» Activity
Output the records that follow, with every character intact.

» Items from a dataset
□ □ □ □

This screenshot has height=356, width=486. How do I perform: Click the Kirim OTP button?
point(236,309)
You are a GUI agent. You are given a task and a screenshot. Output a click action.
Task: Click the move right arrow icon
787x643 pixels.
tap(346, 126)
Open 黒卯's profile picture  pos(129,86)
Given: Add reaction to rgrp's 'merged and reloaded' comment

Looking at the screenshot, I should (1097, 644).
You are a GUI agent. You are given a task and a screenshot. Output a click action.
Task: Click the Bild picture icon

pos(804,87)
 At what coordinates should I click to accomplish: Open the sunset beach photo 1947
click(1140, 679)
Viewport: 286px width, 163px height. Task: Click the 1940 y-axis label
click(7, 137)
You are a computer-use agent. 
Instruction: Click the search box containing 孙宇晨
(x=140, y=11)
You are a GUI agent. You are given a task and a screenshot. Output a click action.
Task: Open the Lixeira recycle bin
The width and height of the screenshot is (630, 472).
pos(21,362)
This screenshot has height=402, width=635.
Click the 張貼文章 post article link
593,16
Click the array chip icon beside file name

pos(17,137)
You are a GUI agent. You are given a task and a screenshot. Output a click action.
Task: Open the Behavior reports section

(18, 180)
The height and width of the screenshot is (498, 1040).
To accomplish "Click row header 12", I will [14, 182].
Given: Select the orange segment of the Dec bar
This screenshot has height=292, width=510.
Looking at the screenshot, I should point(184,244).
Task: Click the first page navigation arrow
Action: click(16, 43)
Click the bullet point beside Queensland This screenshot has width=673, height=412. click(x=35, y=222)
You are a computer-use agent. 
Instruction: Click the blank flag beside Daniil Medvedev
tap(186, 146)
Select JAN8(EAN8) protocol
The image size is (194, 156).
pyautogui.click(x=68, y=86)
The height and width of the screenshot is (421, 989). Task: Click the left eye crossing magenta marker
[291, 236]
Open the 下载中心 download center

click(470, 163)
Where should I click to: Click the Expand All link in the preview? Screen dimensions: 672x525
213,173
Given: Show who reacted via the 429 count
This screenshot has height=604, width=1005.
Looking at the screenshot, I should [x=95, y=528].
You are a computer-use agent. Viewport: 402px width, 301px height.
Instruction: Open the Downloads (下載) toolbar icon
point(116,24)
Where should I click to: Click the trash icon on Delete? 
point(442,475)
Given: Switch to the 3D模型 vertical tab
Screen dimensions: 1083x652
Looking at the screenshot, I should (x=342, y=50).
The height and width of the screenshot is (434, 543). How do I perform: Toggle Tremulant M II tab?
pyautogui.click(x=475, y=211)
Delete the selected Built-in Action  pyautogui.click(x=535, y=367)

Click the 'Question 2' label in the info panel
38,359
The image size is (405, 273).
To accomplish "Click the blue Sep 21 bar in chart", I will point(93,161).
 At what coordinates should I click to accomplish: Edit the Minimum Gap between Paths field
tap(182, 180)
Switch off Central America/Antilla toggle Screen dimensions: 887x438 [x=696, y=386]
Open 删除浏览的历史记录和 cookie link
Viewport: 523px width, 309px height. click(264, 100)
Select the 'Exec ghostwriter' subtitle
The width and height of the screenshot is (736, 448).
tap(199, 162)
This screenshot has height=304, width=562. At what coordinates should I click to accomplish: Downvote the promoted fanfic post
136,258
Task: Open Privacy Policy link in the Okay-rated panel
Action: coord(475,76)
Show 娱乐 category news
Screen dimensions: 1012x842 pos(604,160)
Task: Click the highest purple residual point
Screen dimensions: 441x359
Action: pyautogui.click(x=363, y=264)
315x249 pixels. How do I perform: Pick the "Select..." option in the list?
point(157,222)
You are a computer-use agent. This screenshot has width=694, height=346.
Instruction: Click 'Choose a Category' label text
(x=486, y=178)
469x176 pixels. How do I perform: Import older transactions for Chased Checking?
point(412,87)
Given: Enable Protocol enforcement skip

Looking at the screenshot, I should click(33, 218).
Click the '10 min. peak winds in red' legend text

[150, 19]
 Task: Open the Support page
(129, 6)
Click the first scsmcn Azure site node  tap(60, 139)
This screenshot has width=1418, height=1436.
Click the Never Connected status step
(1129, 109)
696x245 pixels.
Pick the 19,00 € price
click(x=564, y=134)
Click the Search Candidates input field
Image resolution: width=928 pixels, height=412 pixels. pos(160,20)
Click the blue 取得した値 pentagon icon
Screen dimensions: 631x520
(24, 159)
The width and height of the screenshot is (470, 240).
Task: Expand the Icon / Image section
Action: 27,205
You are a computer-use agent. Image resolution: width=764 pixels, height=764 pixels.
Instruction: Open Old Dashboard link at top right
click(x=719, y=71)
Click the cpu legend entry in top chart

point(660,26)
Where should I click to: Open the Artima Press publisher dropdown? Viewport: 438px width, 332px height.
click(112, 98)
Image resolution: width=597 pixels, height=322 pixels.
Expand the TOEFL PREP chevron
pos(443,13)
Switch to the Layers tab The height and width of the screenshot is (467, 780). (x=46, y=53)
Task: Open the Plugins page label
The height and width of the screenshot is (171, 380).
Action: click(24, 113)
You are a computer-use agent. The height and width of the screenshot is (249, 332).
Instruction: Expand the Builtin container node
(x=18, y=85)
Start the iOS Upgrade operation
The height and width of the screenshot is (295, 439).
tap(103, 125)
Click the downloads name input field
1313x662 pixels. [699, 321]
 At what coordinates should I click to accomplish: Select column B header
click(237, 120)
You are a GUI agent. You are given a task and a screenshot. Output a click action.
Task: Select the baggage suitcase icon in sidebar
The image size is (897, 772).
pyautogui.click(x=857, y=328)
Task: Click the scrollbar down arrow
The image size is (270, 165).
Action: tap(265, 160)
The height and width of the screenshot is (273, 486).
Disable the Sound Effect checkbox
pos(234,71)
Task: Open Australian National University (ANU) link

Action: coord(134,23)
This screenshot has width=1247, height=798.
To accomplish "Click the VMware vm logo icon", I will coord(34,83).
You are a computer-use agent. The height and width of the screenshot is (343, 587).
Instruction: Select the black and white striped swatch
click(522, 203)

□ □ □ □

» Solution
This screenshot has height=356, width=486. How do I perform: Click the Kirim OTP button?
point(236,309)
You are a GUI agent. You are given a task and a screenshot. Output a click action.
Task: Click the move right arrow icon
787x643 pixels.
tap(346, 126)
Open 黒卯's profile picture  pos(129,86)
Given: Add reaction to rgrp's 'merged and reloaded' comment

Looking at the screenshot, I should (1097, 644).
You are a GUI agent. You are given a task and a screenshot. Output a click action.
Task: Click the Bild picture icon

pos(804,87)
 At what coordinates should I click to accomplish: Open the sunset beach photo 1947
click(1140, 679)
Viewport: 286px width, 163px height. Task: Click the 1940 y-axis label
click(7, 137)
You are a computer-use agent. 
Instruction: Click the search box containing 孙宇晨
(x=140, y=11)
You are a GUI agent. You are given a task and a screenshot. Output a click action.
Task: Open the Lixeira recycle bin
The width and height of the screenshot is (630, 472).
pos(21,362)
This screenshot has height=402, width=635.
Click the 張貼文章 post article link
593,16
Click the array chip icon beside file name

pos(17,137)
You are a GUI agent. You are given a task and a screenshot. Output a click action.
Task: Open the Behavior reports section

(18, 180)
The height and width of the screenshot is (498, 1040).
To accomplish "Click row header 12", I will [14, 182].
Given: Select the orange segment of the Dec bar
This screenshot has height=292, width=510.
Looking at the screenshot, I should point(184,244).
Task: Click the first page navigation arrow
Action: click(16, 43)
Click the bullet point beside Queensland This screenshot has width=673, height=412. click(x=35, y=222)
You are a computer-use agent. 
Instruction: Click the blank flag beside Daniil Medvedev
tap(186, 146)
Select JAN8(EAN8) protocol
The image size is (194, 156).
pyautogui.click(x=68, y=86)
The height and width of the screenshot is (421, 989). Task: Click the left eye crossing magenta marker
[291, 236]
Open the 下载中心 download center

click(470, 163)
Where should I click to: Click the Expand All link in the preview? Screen dimensions: 672x525
213,173
Given: Show who reacted via the 429 count
This screenshot has height=604, width=1005.
Looking at the screenshot, I should [x=95, y=528].
You are a computer-use agent. Viewport: 402px width, 301px height.
Instruction: Open the Downloads (下載) toolbar icon
point(116,24)
Where should I click to: Click the trash icon on Delete? 
point(442,475)
Given: Switch to the 3D模型 vertical tab
Screen dimensions: 1083x652
Looking at the screenshot, I should (x=342, y=50).
The height and width of the screenshot is (434, 543). How do I perform: Toggle Tremulant M II tab?
pyautogui.click(x=475, y=211)
Delete the selected Built-in Action  pyautogui.click(x=535, y=367)

Click the 'Question 2' label in the info panel
38,359
The image size is (405, 273).
To accomplish "Click the blue Sep 21 bar in chart", I will point(93,161).
 At what coordinates should I click to accomplish: Edit the Minimum Gap between Paths field
tap(182, 180)
Switch off Central America/Antilla toggle Screen dimensions: 887x438 [x=696, y=386]
Open 删除浏览的历史记录和 cookie link
Viewport: 523px width, 309px height. click(264, 100)
Select the 'Exec ghostwriter' subtitle
The width and height of the screenshot is (736, 448).
tap(199, 162)
This screenshot has height=304, width=562. At what coordinates should I click to accomplish: Downvote the promoted fanfic post
136,258
Task: Open Privacy Policy link in the Okay-rated panel
Action: coord(475,76)
Show 娱乐 category news
Screen dimensions: 1012x842 pos(604,160)
Task: Click the highest purple residual point
Screen dimensions: 441x359
Action: pyautogui.click(x=363, y=264)
315x249 pixels. How do I perform: Pick the "Select..." option in the list?
point(157,222)
You are a computer-use agent. This screenshot has width=694, height=346.
Instruction: Click 'Choose a Category' label text
(x=486, y=178)
469x176 pixels. How do I perform: Import older transactions for Chased Checking?
point(412,87)
Given: Enable Protocol enforcement skip

Looking at the screenshot, I should click(33, 218).
Click the '10 min. peak winds in red' legend text

[150, 19]
 Task: Open the Support page
(129, 6)
Click the first scsmcn Azure site node  tap(60, 139)
This screenshot has width=1418, height=1436.
Click the Never Connected status step
(1129, 109)
696x245 pixels.
Pick the 19,00 € price
click(x=564, y=134)
Click the Search Candidates input field
Image resolution: width=928 pixels, height=412 pixels. pos(160,20)
Click the blue 取得した値 pentagon icon
Screen dimensions: 631x520
(24, 159)
The width and height of the screenshot is (470, 240).
Task: Expand the Icon / Image section
Action: 27,205
You are a computer-use agent. Image resolution: width=764 pixels, height=764 pixels.
Instruction: Open Old Dashboard link at top right
click(x=719, y=71)
Click the cpu legend entry in top chart

point(660,26)
Where should I click to: Open the Artima Press publisher dropdown? Viewport: 438px width, 332px height.
click(112, 98)
Image resolution: width=597 pixels, height=322 pixels.
Expand the TOEFL PREP chevron
pos(443,13)
Switch to the Layers tab The height and width of the screenshot is (467, 780). (x=46, y=53)
Task: Open the Plugins page label
The height and width of the screenshot is (171, 380).
Action: click(24, 113)
You are a computer-use agent. The height and width of the screenshot is (249, 332).
Instruction: Expand the Builtin container node
(x=18, y=85)
Start the iOS Upgrade operation
The height and width of the screenshot is (295, 439).
tap(103, 125)
Click the downloads name input field
1313x662 pixels. [699, 321]
 At what coordinates should I click to accomplish: Select column B header
click(237, 120)
You are a GUI agent. You are given a task and a screenshot. Output a click action.
Task: Select the baggage suitcase icon in sidebar
The image size is (897, 772).
pyautogui.click(x=857, y=328)
Task: Click the scrollbar down arrow
The image size is (270, 165).
Action: tap(265, 160)
The height and width of the screenshot is (273, 486).
Disable the Sound Effect checkbox
pos(234,71)
Task: Open Australian National University (ANU) link

Action: coord(134,23)
This screenshot has width=1247, height=798.
To accomplish "Click the VMware vm logo icon", I will coord(34,83).
You are a computer-use agent. The height and width of the screenshot is (343, 587).
Instruction: Select the black and white striped swatch
click(522, 203)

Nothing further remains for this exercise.